Givaros (Jivaros, Xivaros), a powerful Indian nation of Ecuador, where they occupy the forests on the eastern slope of the Andes along the banks of the Paute and other northern headwaters of the Amazons. They are a tall, vigorous people, very fierce and warlike, occupied chiefly with fishing and hunting, and also raising large herds of swine. In battle and on festive occasions they wear attached to a long tress of the hair the heads of the enemy slain by their own hands, prepared with much skill and reduced to about the size of a large apple by extracting all the bones from their integument. The usual arms are iron and wooden spears and darts, besides the blow-pipe, with which poisoned arrows are shot to a great distance with surprising accuracy. The dress is reduced to a simple loincloth, dyed a deep yellow, and the whole body is usually painted a yellowish-red and streaked with long black lines.

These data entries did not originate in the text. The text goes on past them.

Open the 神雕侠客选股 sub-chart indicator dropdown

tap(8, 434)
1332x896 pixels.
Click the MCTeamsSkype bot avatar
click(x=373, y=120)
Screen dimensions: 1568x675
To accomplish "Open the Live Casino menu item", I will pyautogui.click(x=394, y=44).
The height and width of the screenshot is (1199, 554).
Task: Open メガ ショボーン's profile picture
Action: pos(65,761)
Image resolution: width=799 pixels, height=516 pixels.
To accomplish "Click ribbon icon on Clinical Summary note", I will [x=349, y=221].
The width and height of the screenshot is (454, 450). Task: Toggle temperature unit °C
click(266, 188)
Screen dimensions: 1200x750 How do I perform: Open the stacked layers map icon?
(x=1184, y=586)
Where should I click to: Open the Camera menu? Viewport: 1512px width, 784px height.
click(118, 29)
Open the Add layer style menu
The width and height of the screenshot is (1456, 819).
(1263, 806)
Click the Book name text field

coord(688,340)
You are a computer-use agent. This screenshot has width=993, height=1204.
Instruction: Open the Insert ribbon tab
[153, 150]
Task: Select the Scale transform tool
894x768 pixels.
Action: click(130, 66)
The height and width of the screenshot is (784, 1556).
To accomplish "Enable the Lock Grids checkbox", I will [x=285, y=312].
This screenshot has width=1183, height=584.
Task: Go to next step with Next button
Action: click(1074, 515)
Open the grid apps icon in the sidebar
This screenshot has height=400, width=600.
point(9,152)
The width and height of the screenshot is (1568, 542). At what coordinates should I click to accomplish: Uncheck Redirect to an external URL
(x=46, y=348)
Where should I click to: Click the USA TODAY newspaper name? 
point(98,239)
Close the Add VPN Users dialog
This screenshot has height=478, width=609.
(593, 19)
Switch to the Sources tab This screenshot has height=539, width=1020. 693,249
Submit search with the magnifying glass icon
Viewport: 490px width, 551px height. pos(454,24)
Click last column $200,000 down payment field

The Givaro language is extremely harsh, and entirely different from the Kicina, which is the current speech of most of the other Indians in the eastern parts of Ecuador.

Hitherto these primitive wild tribes had kept entirely aloof from the whites and other settled populations; but about 1870 some French missionaries penetrated amongst them, and established a central station at Gualaquiza on the Rio Rosario, 95 miles S.E. of Cuenca. (Annates de la Propagation de la Foi, September, 1871.)